# Scored an awesome deal! 96 Honda fourtrax 300



## GAbuckhunter88 (Mar 21, 2016)

I was able to pick up a 96 Honda fourtrax 300 that is in mint condition for $600 this weekend. Hardly any hours on it, only thing I had to do was get a new battery and clean th carb.  These are probably my favorites four wheeler ever made, they are a workhorse! 

Going to give it a bath and change the fluids next weekend after turkey hunting.


----------



## Backlasher82 (Mar 21, 2016)

GAbuckhunter88 said:


> I was able to pick up a 96 Honda fourtrax 300 that is in mint condition for $600 this weekend. Hardly any hours on it, only thing I had to do was get a new battery and clean th carb.  These are probably my favorites four wheeler ever made, they are a workhorse!
> 
> Going to give it a bath and change the fluids next weekend after turkey hunting.



You're right, those things will run forever if you take care of them. Check the air filter if you haven't already. The foam will deteriorate after a while, real easy thing to overlook but common on a 20 year old ATV.


----------



## GAbuckhunter88 (Mar 21, 2016)

Backlasher82 said:


> You're right, those things will run forever if you take care of them. Check the air filter if you haven't already. The foam will deteriorate after a while, real easy thing to overlook but common on a 20 year old ATV.



Went ahead and replaced the air filter and spark plugs both were in decent shape but figured it was cheap insurance to replace them.


----------



## jbird1 (Mar 21, 2016)

Sweet!


----------



## Backlasher82 (Mar 21, 2016)

GAbuckhunter88 said:


> Went ahead and replaced the air filter and spark plugs both were in decent shape but figured it was cheap insurance to replace them.



Good thinking. Congrats on the new ride!


----------



## mattech (Mar 23, 2016)

Good deal!!!


----------



## chadf (Mar 24, 2016)

I'll give you $700 after you service it.

Great machine !


----------



## savage (Mar 27, 2016)

I have a 1991 model still going strong.  Great ATV!


----------



## Gaswamp (Jul 17, 2019)

I've still got my Dads 92 fourtrax.....great machines


----------



## ribber (Jul 17, 2019)

Best 4-wheeler ever made IMO. They fetch top dollar around here.


----------



## Gaswamp (Jul 17, 2019)

GAbuckhunter88 said:


> I was able to pick up a 96 Honda fourtrax 300 that is in mint condition for $600 this weekend.

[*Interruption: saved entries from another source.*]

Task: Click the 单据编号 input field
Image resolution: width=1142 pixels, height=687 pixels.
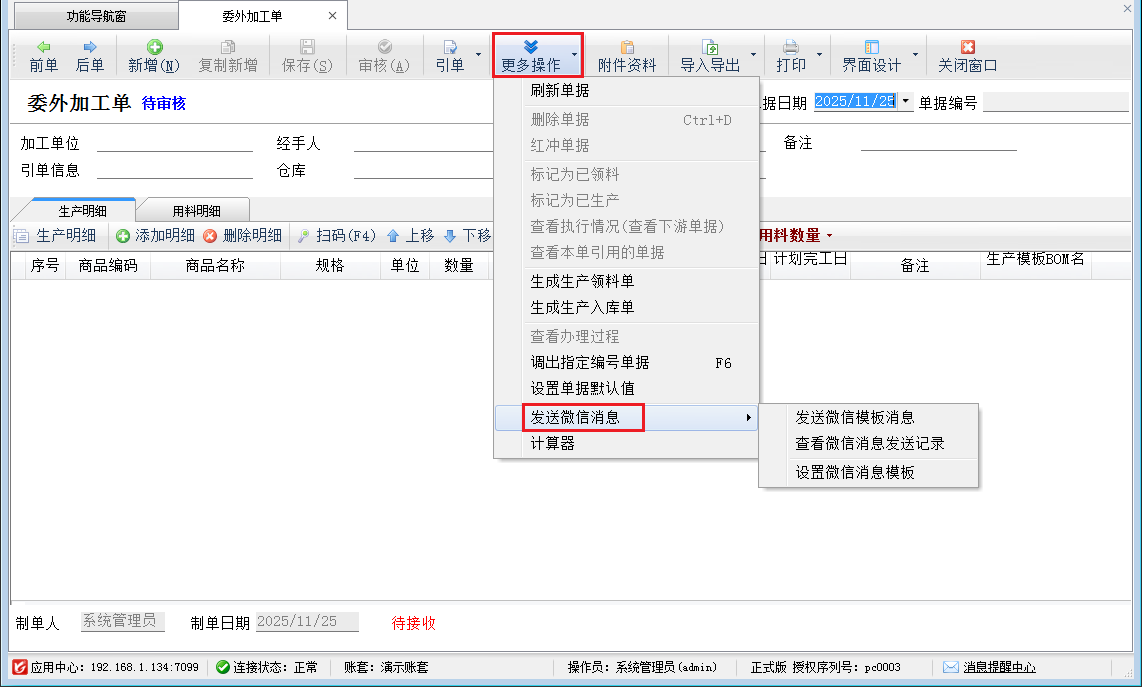Action: point(1054,103)
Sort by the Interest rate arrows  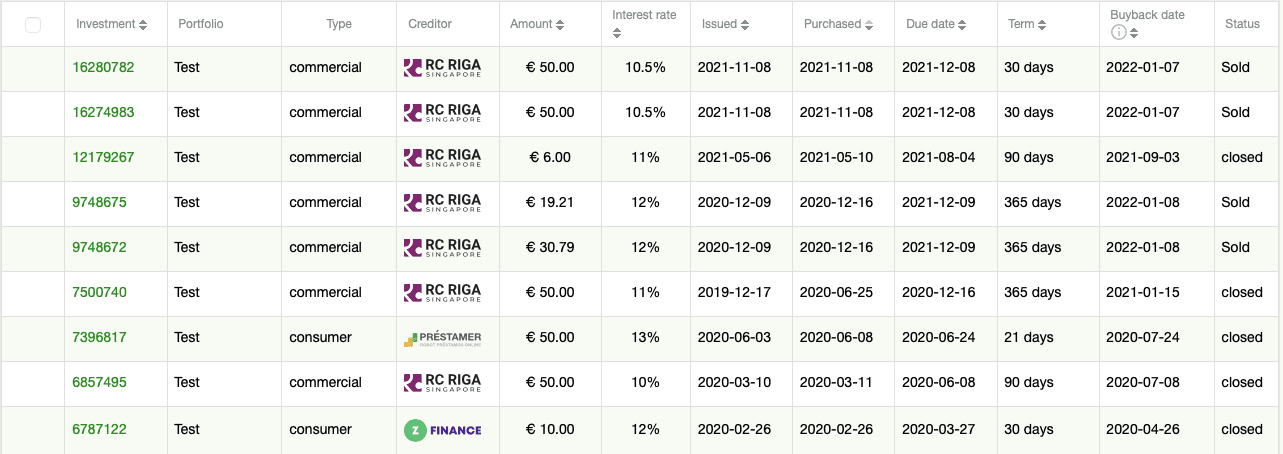[617, 33]
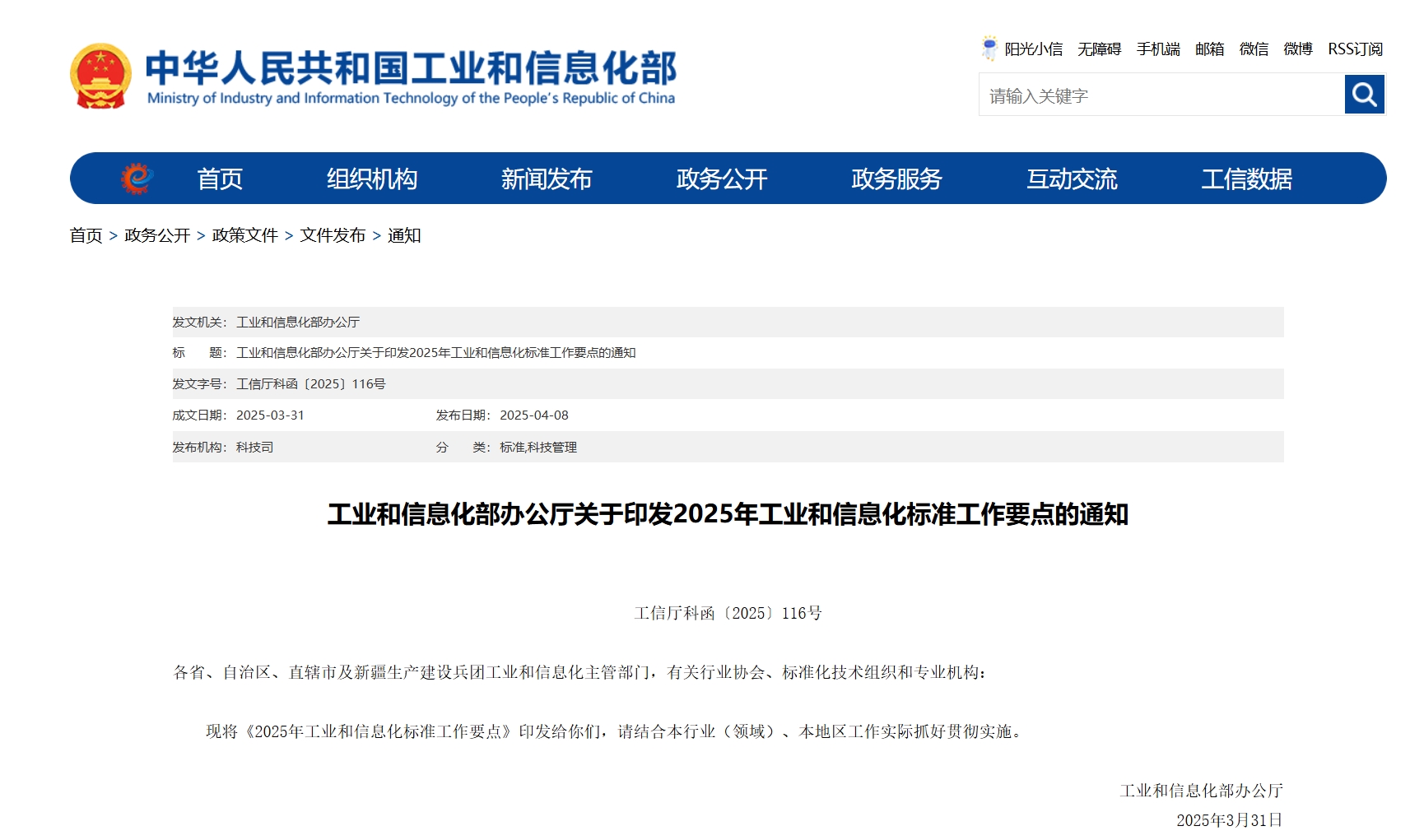Open the 阳光小信 assistant robot icon
1424x840 pixels.
[x=989, y=48]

Hardly any hours on it, only thing I had to do was get a new battery and clean th carb.  These are probably my favorites four wheeler ever made, they are a workhorse!
> 
> Going to give it a bath and change the fluids next weekend after turkey hunting.




you never did show us a pic


----------



## lonewolf247 (Jul 18, 2019)

If there ever was a four wheeler worth carrying the name of bulletproof, that would be it. Great Find!  Pics?


----------



## Twiggbuster (Dec 10, 2019)

My 99 is a workhorse 
Love it!!


----------



## 95g atl (Dec 11, 2019)

I have one of those too.
Gosh, $600 is a STEAL.

work horse machine.


----------



## 7 point (Dec 14, 2019)

Let's see some pics .my first atc was a Honda big red 3 wheeler I used to ride that thing everywhere as kid .


----------



## awstapp (Dec 29, 2019)

I got about $900 in mine. Love
These models!


----------



## jiminbogart (Jan 1, 2020)

I had one back in the day. Great machines.


----------



## Mr Bya Lungshot (Jan 1, 2020)

Had a few 94 95 96 and wish I still had every one.


----------